Mumsnet has not checked the qualifications of anyone posting here. If you need help urgently or expert advice, please see our domestic violence webguide and/or relationships webguide. Many Mumsnetters experiencing domestic abuse have found this thread helpful: Listen up, everybody

No friends just my relationship

4 replies

Jiffner86 · 02/05/2024 13:02

Hi all, I couldn't find a topic thread that dealt with this subject so please excuse that it's not exactly a romantic relationship I am talking about, but the fact I am 38 and have no friends.

Me and my fiance moved to a completely new area 2 years ago, my mum and brother live up here as we all wanted to be close to each other but thats it for who I know. I was pregnant when I moved in and now my son is 2, I get him out to play groups and swimming but I haven't made any friends and it is really getting me down now.
A little background on me, I have always been a bit of a loner and suffered with social anxiety my entire life, I had a period in my early twenties were I had college friends and a group I went out drinking with, but as you do, you get older, get married and have kids and move away, so none of those friendships really exist past facebook anymore. So cue me now, in a new area, socially awkward with just my supportive partner to hang out with, oh and my mother but I want a female friend, I long for it. To add, I look about 24, so I suppose this doesn't help me, as I look inexperienced to some, plus I feel like my interests are 'weird' to a lot of women, I love heavy metal, art and I dress in vintage clothing...does that matter or am I being paranoid?

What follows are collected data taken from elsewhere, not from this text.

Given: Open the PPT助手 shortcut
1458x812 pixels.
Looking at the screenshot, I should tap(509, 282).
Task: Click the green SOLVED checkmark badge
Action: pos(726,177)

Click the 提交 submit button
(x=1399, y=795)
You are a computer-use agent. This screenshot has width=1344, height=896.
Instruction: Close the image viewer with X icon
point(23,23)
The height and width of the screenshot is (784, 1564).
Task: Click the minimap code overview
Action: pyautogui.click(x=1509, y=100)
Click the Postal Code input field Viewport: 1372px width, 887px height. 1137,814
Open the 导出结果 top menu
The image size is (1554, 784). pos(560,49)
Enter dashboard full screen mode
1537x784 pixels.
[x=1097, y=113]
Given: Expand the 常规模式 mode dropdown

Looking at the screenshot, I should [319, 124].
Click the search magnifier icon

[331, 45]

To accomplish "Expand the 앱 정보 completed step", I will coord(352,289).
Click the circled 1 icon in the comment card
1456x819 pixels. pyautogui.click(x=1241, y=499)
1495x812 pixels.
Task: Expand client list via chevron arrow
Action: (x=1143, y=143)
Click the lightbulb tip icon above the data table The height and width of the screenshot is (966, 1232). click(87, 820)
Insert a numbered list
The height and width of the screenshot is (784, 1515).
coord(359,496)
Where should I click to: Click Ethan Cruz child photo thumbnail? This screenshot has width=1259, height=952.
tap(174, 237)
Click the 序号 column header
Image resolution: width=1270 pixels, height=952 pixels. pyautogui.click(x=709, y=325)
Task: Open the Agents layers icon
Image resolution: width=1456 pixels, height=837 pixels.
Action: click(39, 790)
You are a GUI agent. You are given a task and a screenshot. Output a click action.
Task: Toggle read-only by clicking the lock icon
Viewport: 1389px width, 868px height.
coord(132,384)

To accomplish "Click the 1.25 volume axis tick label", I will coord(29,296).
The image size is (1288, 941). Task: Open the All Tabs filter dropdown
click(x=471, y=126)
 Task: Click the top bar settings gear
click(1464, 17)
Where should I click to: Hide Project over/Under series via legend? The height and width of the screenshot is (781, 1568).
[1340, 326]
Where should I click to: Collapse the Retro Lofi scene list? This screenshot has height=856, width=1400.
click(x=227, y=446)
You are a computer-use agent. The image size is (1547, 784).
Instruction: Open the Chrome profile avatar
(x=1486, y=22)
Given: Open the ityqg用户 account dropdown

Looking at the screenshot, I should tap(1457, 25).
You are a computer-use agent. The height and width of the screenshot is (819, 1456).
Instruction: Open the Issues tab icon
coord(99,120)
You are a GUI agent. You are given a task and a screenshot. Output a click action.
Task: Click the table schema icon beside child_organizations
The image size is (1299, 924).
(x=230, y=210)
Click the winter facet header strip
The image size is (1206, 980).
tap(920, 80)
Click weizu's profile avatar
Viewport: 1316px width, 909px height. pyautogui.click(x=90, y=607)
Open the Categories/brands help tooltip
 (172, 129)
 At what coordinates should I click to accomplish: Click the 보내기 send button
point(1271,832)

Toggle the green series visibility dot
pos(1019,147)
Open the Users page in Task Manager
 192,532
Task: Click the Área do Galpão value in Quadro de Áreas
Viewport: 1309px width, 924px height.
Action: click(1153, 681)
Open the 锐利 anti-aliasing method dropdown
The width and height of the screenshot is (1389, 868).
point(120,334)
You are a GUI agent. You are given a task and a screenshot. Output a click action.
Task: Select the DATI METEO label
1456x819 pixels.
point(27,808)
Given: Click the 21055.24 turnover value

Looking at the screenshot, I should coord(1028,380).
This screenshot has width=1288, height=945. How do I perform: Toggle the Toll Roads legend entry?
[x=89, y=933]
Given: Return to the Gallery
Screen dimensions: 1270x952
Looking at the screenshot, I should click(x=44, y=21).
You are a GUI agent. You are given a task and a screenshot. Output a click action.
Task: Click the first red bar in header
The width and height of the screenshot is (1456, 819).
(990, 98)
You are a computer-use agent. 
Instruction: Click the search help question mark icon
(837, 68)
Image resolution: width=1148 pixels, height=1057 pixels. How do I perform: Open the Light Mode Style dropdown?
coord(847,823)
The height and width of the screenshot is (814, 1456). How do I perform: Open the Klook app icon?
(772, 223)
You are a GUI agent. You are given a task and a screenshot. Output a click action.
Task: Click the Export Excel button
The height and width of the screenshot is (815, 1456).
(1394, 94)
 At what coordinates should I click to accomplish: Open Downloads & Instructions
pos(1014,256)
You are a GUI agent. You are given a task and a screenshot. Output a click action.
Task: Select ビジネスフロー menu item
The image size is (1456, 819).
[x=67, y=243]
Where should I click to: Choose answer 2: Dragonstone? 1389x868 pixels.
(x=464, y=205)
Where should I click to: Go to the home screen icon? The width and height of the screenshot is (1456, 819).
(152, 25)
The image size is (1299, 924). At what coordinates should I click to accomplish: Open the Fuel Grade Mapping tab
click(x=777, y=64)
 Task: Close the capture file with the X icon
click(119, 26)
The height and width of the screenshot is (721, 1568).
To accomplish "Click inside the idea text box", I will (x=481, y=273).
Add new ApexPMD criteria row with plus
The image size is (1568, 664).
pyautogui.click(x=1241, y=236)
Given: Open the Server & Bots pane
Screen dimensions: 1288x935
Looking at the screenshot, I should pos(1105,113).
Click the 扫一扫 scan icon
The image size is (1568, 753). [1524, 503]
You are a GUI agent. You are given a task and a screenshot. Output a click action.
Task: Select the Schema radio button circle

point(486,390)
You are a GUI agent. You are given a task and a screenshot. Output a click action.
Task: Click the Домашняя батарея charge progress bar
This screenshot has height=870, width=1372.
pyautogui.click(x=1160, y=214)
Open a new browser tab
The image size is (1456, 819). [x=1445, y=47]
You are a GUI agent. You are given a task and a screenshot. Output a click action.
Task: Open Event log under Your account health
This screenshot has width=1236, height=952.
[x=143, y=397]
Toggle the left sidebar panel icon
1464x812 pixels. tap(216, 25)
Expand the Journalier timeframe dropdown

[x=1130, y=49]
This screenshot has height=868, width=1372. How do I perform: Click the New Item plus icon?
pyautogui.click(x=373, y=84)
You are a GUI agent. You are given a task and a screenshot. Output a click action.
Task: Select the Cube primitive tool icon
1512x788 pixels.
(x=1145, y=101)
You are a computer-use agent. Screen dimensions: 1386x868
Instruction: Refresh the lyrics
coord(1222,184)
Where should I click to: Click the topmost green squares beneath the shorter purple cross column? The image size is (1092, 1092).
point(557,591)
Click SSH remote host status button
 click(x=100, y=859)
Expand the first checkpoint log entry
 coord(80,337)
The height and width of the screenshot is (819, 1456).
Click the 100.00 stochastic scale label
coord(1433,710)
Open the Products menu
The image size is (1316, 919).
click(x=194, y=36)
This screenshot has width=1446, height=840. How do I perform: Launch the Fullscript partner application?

So I suopose my question is this, what makes you want to be friends with someone? What draws you to a woman to make you think, shes really interesting I want her to be my friend. ?

Please can anyone help and advise? I am at the end of my tether and can't live like this anymore, I want to feel normal as I feel like the only woman in the world to have no mates and it'a embarrassing.

OP posts:
Killerqueenie · 02/05/2024 13:19

I don't have any advice, but I'm also in the same position. I'm very socially awkward, although I never used to be. I'm not sure what's changed (I guess maybe having a baby at the start of lockdown didn't help). But I've always been the one that gets left out of things. Before I had my first child, I worked in a very close team and considered us all to be good friends. A few of us actually got pregnant around the same time, and I was excited at the thought of having 'mum' friends. We had a WhatsApp group where we would all chat about our babies, but I saw on social media that some of them would meet up, and discovered that there must have been another group chat that I wasn't part of. It really hurt me.

I take my youngest to a music class once a week, but all of the mums there are already friends, and I find myself sitting alone every week. No one ever sits next to me. I don't think I am unapproachable and always smile if someone makes eye contact, but it never leads anywhere. I don't really have the confidence to approach others due to being left out in the past, but I do try. It's only ever small talk.

I doubt you live anywhere near me as I'm in Scotland, but I would have happily offered to meet up for a coffee.

Jiffner86 · 02/05/2024 13:29

Wow yes, exactly the same thing I am going through, it is a shame as being in the same position is a good starting point. It is annoying how so many women have cliques and just arent interested in anyone new, I don't understand that at all, the more the merrier right?

OP posts:
IceLollyMolly · 02/05/2024 13:41

I am used to making friends as I have moved around a lot, and am, in fact, a recent immigrant to the UK. I don't have any uni friends, work friends or family here. I am completely alone but have managed to make a few friends.

Your interests would not deter me. Nothing weird about them.

My top tips are:
seek out other people interested in making friends
don't worry about what people think of you. They are mostly thinking only of themselves
join everything you can to begin with: book clubs, choir, walking groups.
make the first move. invite someone for coffee or to an exhibition or some type of kiddie event

IceLollyMolly · 02/05/2024 13:46

I love art myself and have joined a group which goes to museums in London. Anything like that near you?